Source document |
STEP 4. Completing the ergonomic evaluation process

What happens next? Once the ergonomics evaluation has been completed there are several steps that still need to be completed. Coordination with the appropriate HR consultant within the agency is important, regardless of the reason for the evaluation.

  • Evaluation as part of the reasonable accommodation process – If the evaluation is connected to a reasonable accommodation (“RA”), the Ergonomics Specialist should meet with the appropriate HR Consultant prior to rendering their findings to the employee. There may be other factors that will need to be considered as part of the interactive RA process. This would depend on the employee’s disability/disabilities as well as any other barriers or limitations identified by the employee’s health care provider.

  • Evaluation due to a medical issue – If the evaluation is due to an underlying medical issue, the Ergonomics Specialist should meet with the appropriate HR Consultant prior to rendering their findings to the employee. There may be other factors that will need to be considered as part of the interactive process.

  • Evaluation due to new employee orientation, telework agreement, prevention, discomfort or as a follow up
    • Follow internal agency policy regarding notification and approval (HRC, Supervisor, and Appointing Authority). To include:
      • Following agency internal operational process
      • Coordinate with agency HR Consultant before the Ergonomics Specialist recommends any purchases of equipment.
    • Write up findings and recommendations and send the report to the employee and supervisor, including what solutions were recommended/provided to ensure correct ergonomics.
    • Review of findings from remote consultation with the employee and supervisor. Schedule a phone or online meeting to go over analysis and recommendations.
      • What solutions/options are available
      • Any additional training or resource recommendations
      • Is equipment needed? If so, work with employee and supervisor for processing and approval of request and delivery to employee.

STEP 5. Follow up

Once an ergonomics evaluation has been completed, whether an employee self-assessment or a formal evaluation, it is very important to follow up with the employee.  Check in with the employee within 4-6 weeks to make sure:

  • The employee has put the recommended ergonomic changes in place

  • The employee is following correct ergonomic practices

  • The solutions work

  • They received the recommended equipment if appropriate.

Stored data |
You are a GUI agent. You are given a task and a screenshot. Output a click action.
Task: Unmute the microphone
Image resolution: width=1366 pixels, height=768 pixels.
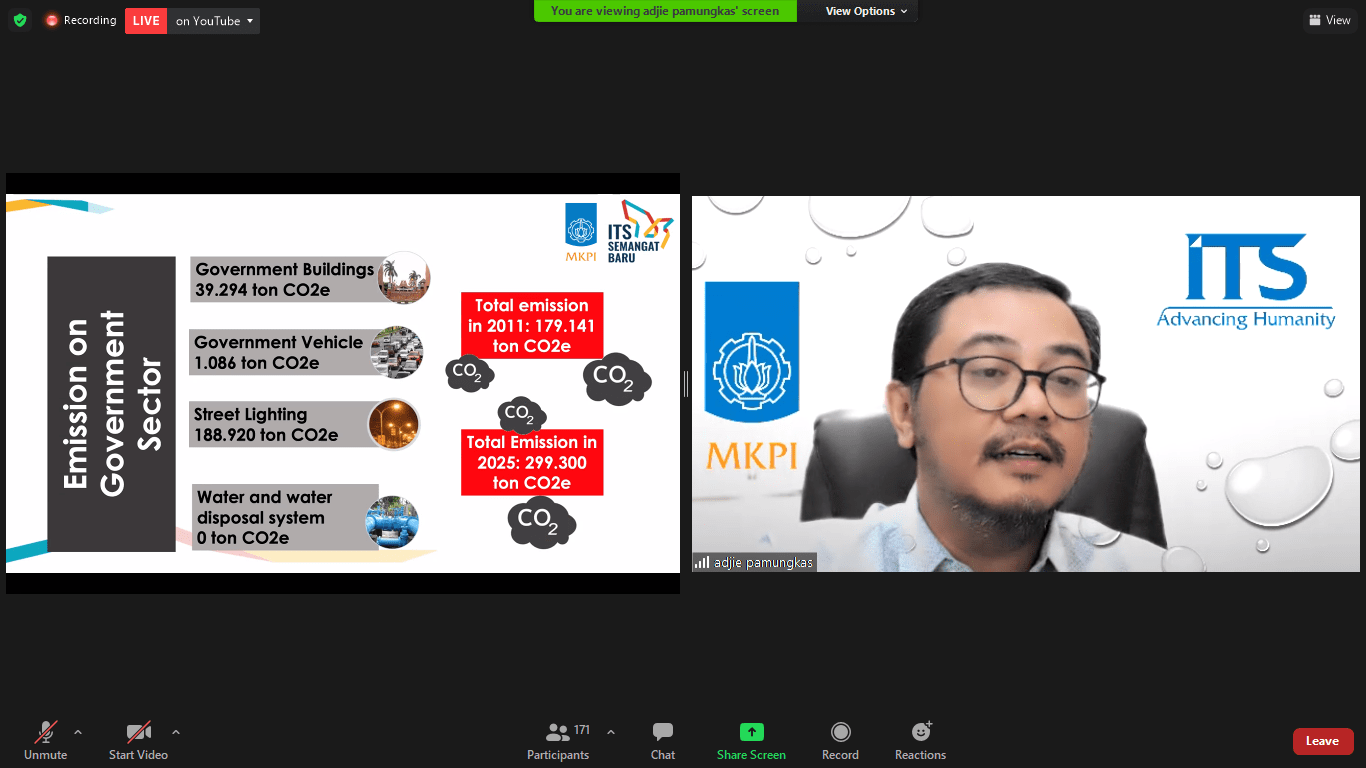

What to work on |
a) Rewrite the part of the ergonomic evaluation text that opens with the words "STEP 4. Completing" and closes with "health care provider.", putting "Ergonomics Advisor" in place of "Ergonomics Specialist".
b) Carry on the ergonomic evaluation text past the point where it stops.
The material above is unrelated to the ergonomic evaluation text.

Results of the tasks |
a)
STEP 4. Completing the ergonomic evaluation process

What happens next? Once the ergonomics evaluation has been completed there are several steps that still need to be completed. Coordination with the appropriate HR consultant within the agency is important, regardless of the reason for the evaluation.

  • Evaluation as part of the reasonable accommodation process – If the evaluation is connected to a reasonable accommodation (“RA”), the Ergonomics Advisor should meet with the appropriate HR Consultant prior to rendering their findings to the employee. There may be other factors that will need to be considered as part of the interactive RA process. This would depend on the employee’s disability/disabilities as well as any other barriers or limitations identified by the employee’s health care provider.

b)
Note: Follow up with employee can be done in a number of ways: survey, email, or follow-up meeting. It is always a good reminder that if the follow up is in writing or a survey, the results could be public record. Agencies should be thoughtful about what they are asking employees to put into a potential public record.

Photo tips from L&I

A message that can be sent to employees:

In order for you to get ergonomic support quickly and efficiently, we’d like to offer a remote assessment of your office workstation. While not required, good photos are a very helpful part of the remote assessment. We'd like to see how you interact with your work area, especially your computer if you use it a lot.

  1. If possible, have someone take photos of you at your desk from a few different angles. Take at least one photo that shows you from the side, from your head to your feet. Please don’t “pose” for the photos. Just work as you normally do so that the photos show your typical posture. Examples:

Photo showing a person sitting at a desk, working on on a computer, from the side   Photo showing a person sitting at a desk, working on on a computer, looking over the person's shoulder  

 

  1. Include a few photos of the workstation without you in it so we can better see your work layout and equipment.
  2. If you have particular issues or work tasks that you’re concerned about, be sure to take photos of those as well.